Written task 1:
Summarize the astronomy passage in two sentences.

Given passage:

————————

For several years astronomers have struggled to understand the behaviour of this object, which exhibits unusually large variations in its X-ray emission over a period of years. New evidence from Chandra implies that the neutron star near the center is rotating once every 6.7 hours, confirming recent work from XMM-Newton. This is much slower than a neutron star of its age should be spinning.
One possible solution to this mystery is that the massive progenitor star to RCW 103 may not have exploded in isolation. Rather, a low-mass star that is too dim to see directly may be orbiting around the neutron star. Gas flowing from the unseen neighbour onto the neutron star might be powering its X-ray emission, and the interaction of the magnetic field of the two stars could have caused the neutron star to slow its rotation.
RCW 103: A Star with a Mystery Partner?
Credit: NASA/CXC/Penn State/G.Garmire et al
Neutron Star
For a sufficiently massive star, an iron core is formed and still the gravitational collapse has enough energy to heat it up to a high enough temperature to either fuse or fission iron. Either in the aftermath of a supernova or in just a collapsing massive star, the energy gets high enough to break down the iron into alpha particles and other smaller units, and still the pressure continues to build.

————————

Listed records:

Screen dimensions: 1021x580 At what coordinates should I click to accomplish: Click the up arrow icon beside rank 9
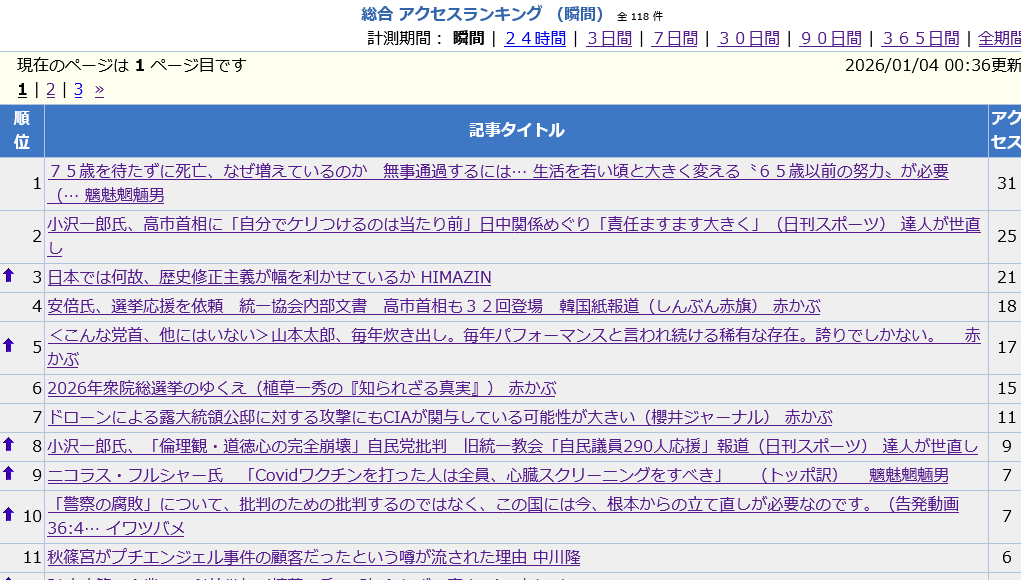[9, 474]
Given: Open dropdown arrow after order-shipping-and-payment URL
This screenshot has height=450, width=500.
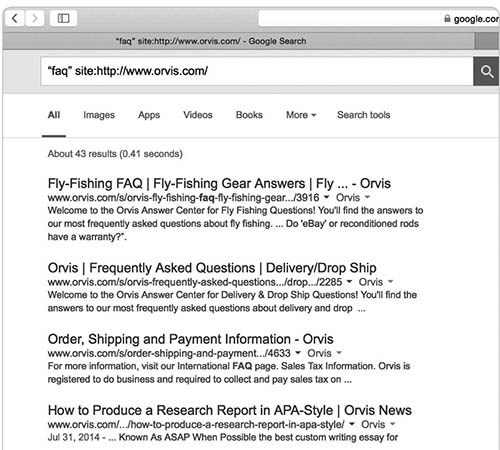Looking at the screenshot, I should tap(298, 353).

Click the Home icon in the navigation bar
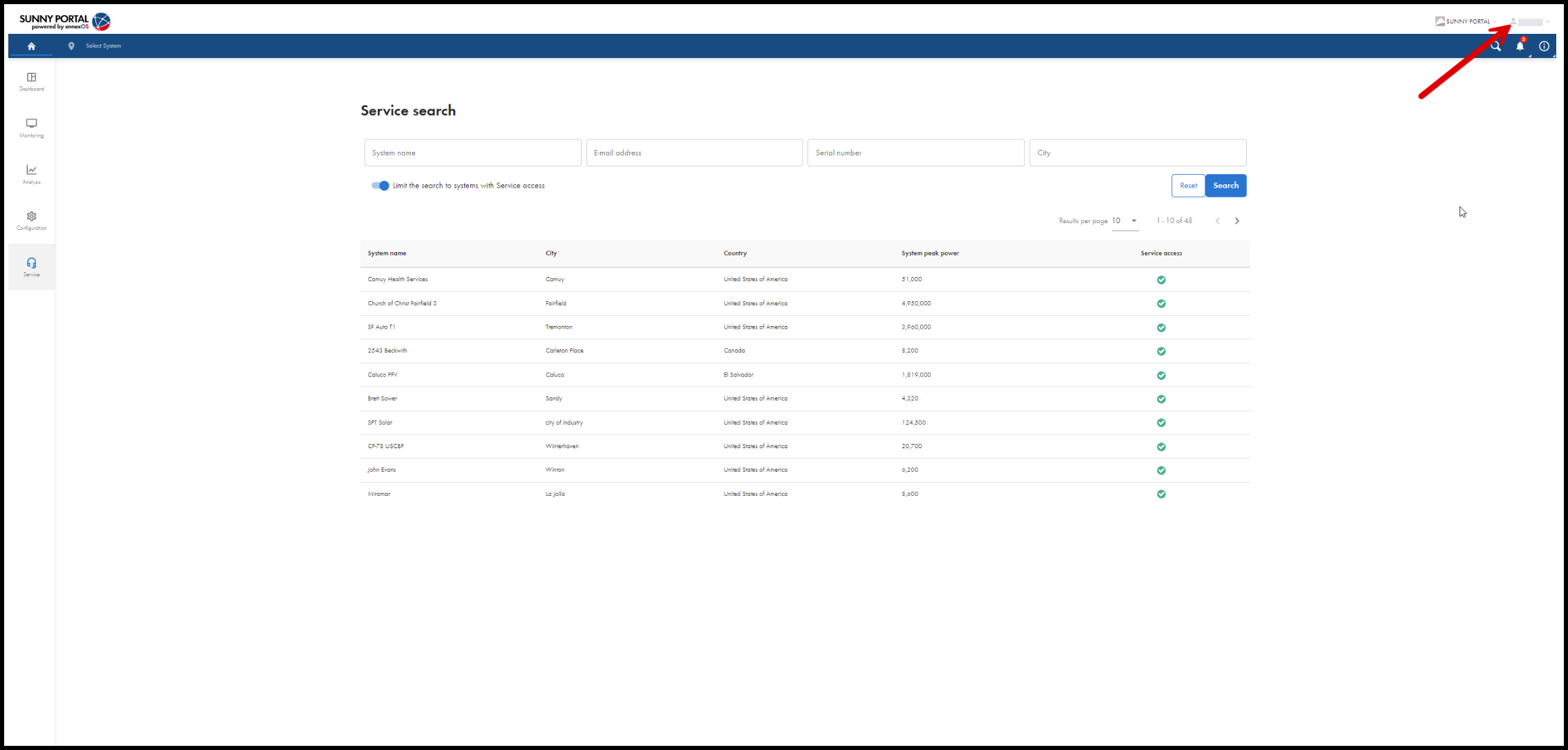[31, 46]
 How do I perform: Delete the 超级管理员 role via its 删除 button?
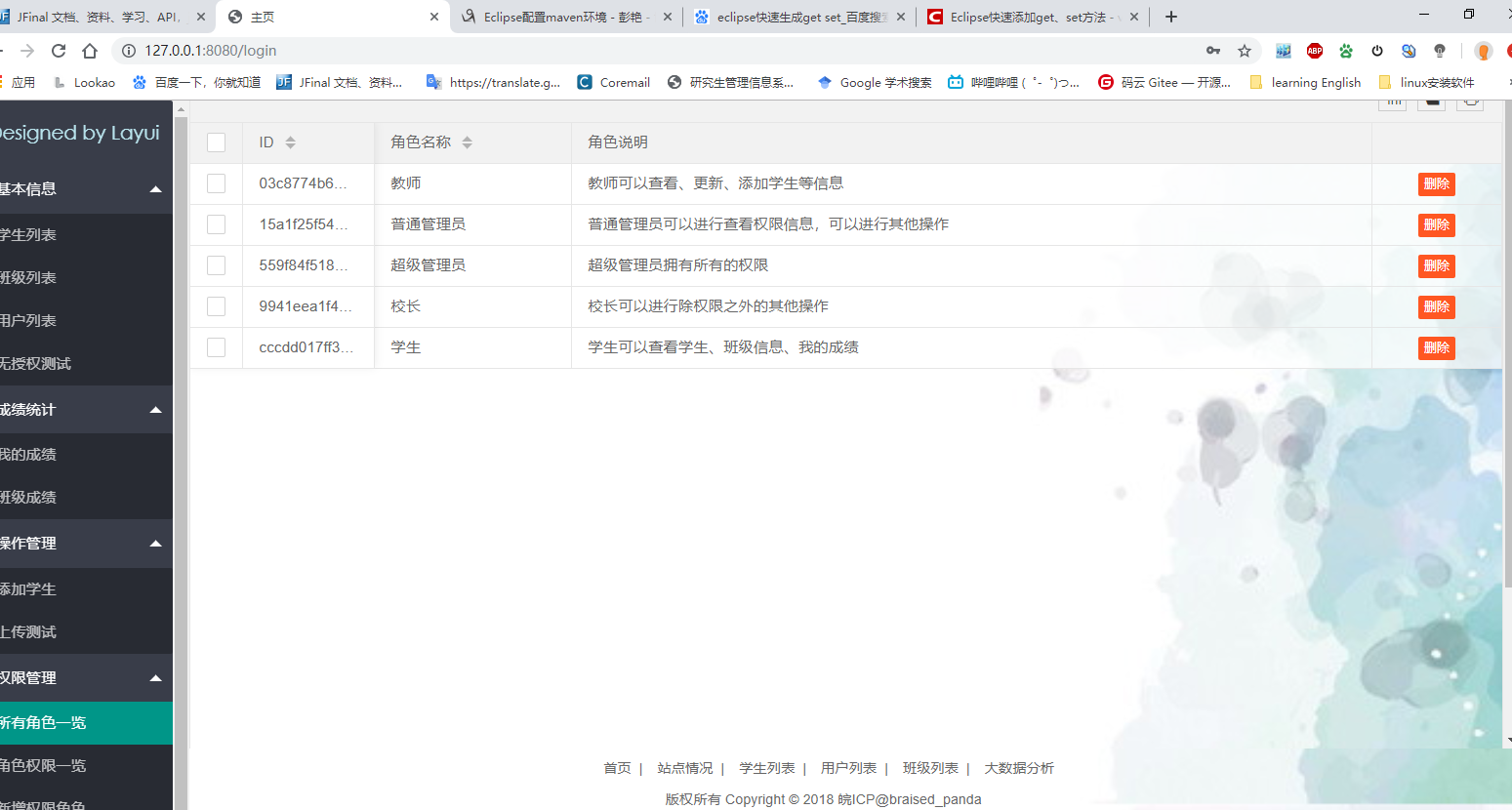(x=1436, y=265)
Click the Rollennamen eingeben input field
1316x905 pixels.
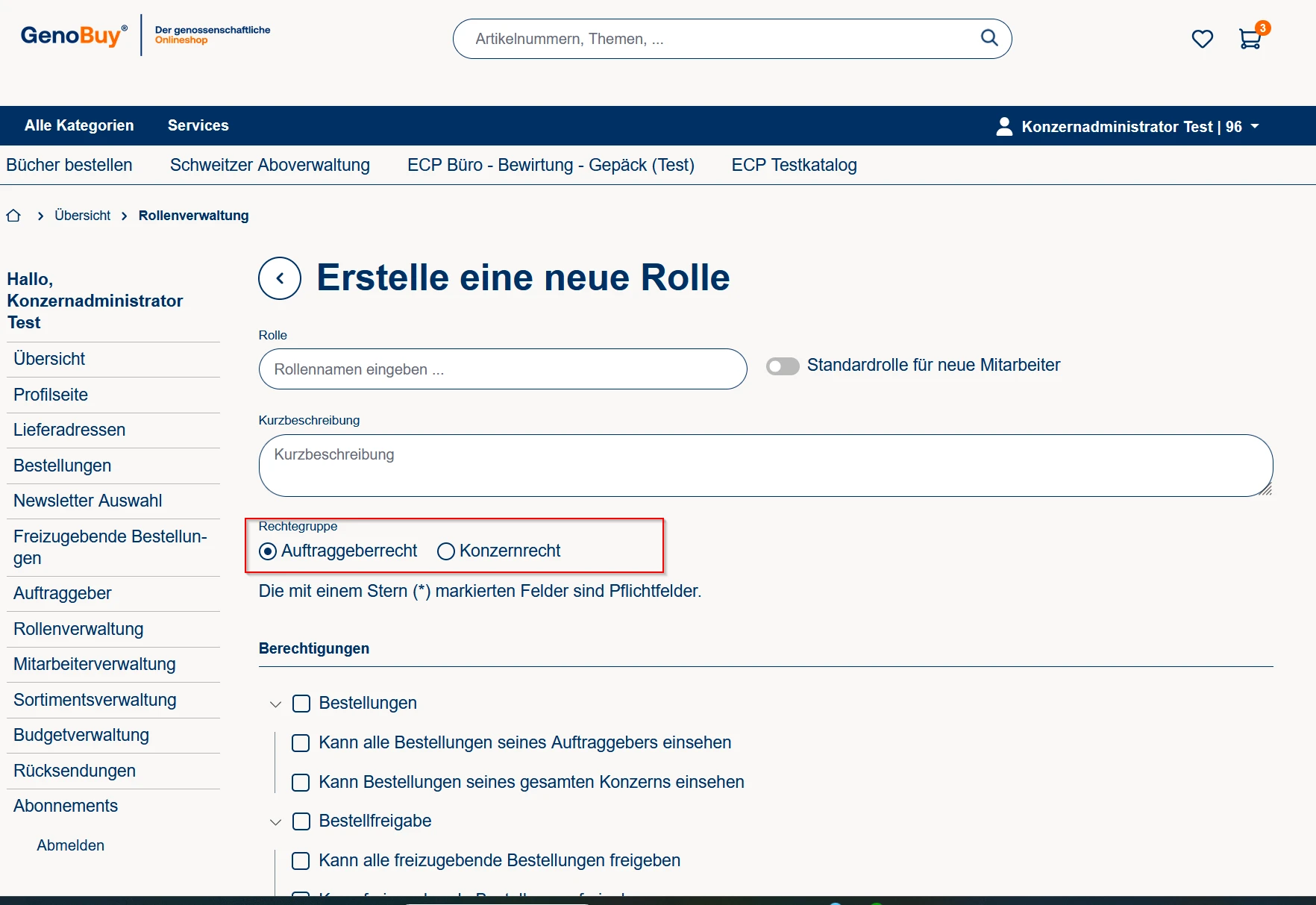[x=502, y=369]
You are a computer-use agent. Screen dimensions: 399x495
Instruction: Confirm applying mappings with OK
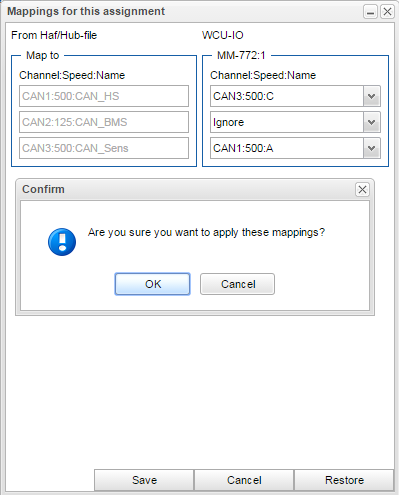coord(153,284)
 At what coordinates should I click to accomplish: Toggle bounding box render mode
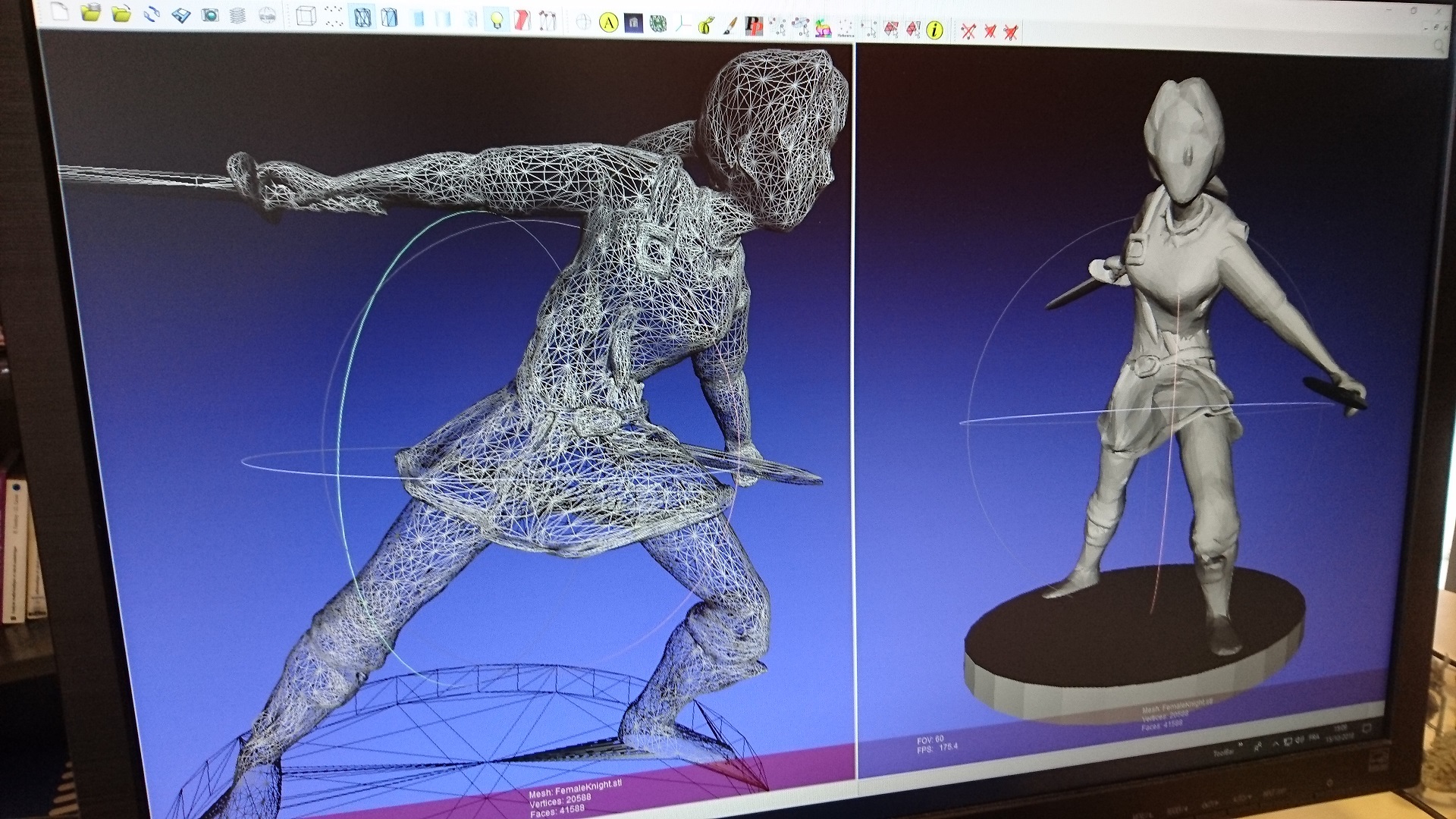coord(306,16)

————————

Written task 2:
In the records, swap "Home icon" for "Home button" in everything from the line containing "Given: Open dropdown" down to the line containing "(x=1436, y=265)", changing nothing else. Return only those lines, leaving out the pictures.

Result 1:
New evidence from Chandra implies that the neutron star near the center of RCW 103, an object whose X-ray emission varies unusually widely over years, rotates once every 6.7 hours, which is much slower than a neutron star of its age should spin. One possible explanation is that an unseen low-mass star orbits the neutron star, with gas flowing from it possibly powering the X-ray emission and the interaction of the two stars' magnetic fields possibly slowing the neutron star's rotation.

Result 2:
Given: Open dropdown arrow after order-shipping-and-payment URL
This screenshot has height=450, width=500.
Looking at the screenshot, I should tap(298, 353).

Click the Home button in the navigation bar
[31, 46]
 How do I perform: Delete the 超级管理员 role via its 删除 button?
(x=1436, y=265)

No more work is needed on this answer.